Not a smooth sail for girls, admission-wise!

Not a smooth sail for girls, admission-wise!

St Joseph’s College of Commerce is undoubtedly one of the top Commerce colleges in the country.

That is why it is the first place we sought admission to,” say the girls of SJCC who make up a small but proactive and vibrant part of the student population of the college.
It’s not easy for girls to gain admission here however. The cut-off percentage of marks is higher (90 per cent as compared to boys’ 85 per cent in the general category) and there are a sizeable number of girls vying for a very limited number of seats.
“Yes we do have a higher cut-off percentage for girls,” says principal Fr Daniel
Fernandes.
But before anyone goes on to scream ‘discrimination’, he clarifies the reason behind the policy.

“Girls have several all girls’ Catholic colleges in the City where they can gain admission quite easily.

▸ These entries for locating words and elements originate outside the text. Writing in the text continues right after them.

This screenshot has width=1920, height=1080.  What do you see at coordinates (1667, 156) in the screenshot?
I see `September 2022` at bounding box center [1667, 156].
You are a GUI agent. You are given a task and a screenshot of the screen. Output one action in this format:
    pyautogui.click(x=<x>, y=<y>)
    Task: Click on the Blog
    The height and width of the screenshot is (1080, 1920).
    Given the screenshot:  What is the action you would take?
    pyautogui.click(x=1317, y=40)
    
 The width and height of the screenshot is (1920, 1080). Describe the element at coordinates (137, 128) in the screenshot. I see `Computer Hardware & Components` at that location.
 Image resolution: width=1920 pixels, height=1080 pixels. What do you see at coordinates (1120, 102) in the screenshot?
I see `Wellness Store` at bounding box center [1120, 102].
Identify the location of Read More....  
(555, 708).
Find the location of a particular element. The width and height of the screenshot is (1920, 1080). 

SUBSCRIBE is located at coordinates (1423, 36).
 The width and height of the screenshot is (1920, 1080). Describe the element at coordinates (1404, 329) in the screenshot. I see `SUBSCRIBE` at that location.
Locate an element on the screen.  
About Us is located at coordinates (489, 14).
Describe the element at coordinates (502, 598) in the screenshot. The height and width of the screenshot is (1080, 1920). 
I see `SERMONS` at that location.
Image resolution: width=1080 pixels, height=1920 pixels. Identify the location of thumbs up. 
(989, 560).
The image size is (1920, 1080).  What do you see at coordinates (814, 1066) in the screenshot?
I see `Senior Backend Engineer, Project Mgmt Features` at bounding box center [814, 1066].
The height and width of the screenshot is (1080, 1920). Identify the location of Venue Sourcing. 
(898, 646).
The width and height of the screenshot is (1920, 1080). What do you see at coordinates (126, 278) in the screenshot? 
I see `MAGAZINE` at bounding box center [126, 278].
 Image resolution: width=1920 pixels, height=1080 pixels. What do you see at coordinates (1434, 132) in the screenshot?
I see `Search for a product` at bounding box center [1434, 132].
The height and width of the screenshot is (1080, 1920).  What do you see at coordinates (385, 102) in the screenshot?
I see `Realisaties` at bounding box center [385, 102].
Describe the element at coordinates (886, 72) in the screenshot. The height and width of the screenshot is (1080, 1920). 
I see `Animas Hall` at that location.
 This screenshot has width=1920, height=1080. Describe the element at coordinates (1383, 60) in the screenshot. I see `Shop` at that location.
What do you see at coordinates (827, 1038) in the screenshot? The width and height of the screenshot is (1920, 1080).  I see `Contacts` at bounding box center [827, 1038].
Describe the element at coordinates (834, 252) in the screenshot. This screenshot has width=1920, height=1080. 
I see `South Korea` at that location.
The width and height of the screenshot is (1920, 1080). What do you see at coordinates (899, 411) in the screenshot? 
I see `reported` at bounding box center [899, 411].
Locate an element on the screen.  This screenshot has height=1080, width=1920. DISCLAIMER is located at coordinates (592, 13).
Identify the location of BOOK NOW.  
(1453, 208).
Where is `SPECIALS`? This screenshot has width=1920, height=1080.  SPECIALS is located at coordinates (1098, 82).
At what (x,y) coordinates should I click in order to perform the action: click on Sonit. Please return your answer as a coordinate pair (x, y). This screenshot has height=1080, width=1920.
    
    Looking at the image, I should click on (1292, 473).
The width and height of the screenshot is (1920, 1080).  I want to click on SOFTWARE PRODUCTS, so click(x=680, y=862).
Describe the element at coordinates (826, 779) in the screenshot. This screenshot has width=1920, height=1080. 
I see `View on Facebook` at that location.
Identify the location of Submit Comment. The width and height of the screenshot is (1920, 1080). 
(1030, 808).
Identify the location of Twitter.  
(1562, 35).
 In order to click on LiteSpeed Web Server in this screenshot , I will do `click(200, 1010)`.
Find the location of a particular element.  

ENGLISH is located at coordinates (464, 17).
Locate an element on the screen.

They offer full-fledged Commerce degree courses. Boys, on the other hand, are limited to just SJCC and Christ University as far as Catholic institutions go.”
What do the girls feel? “At first I thought the policy was unfair but I realised that it makes sense at the end of the day. Although we form just 30 per cent of the student body, we not only participate in the general activities of the college but have a whole range of programmes exclusively for girls,” says Jemma Saldanha, a student council member. Benazir, a second year student, opted for SJCC after completing her PUC in National College because she wanted to enter a college specialising in Commerce.
Shifa Chinoy will be graduating soon and looks back on her three years here as an enriching learning experience on many different levels.

“The SJCC brand is a big factor when it comes to placements. In fact, we are the envy of our peers in other institutions because even in the worst case scenario, our seniors managed to get pretty good jobs. Also being autonomous, the teaching standards and accountability for both staff and students are high compared to other undergraduate colleges,” she says, adding “We just started a softball team which has girls and boys playing in the same team together — a one-of-a-kind sports initiative.”
Esther, another student, says, “After completing my ISC from Bishop Cottons, I was confident that the same demanding academic standards would be maintained since the college is autonomous. A degree from an autonomous college like SJCC carries more weight that generic university colleges.”

“Girls are a good influence in the college and it is important that girls and boys learn to mix and interact with each other in a healthy fashion before they go out into the world. We have rules and regulations about dress code and norms of behaviour but they are more  guidelines as we treat our students like responsible young adults,” adds Fr Daniel.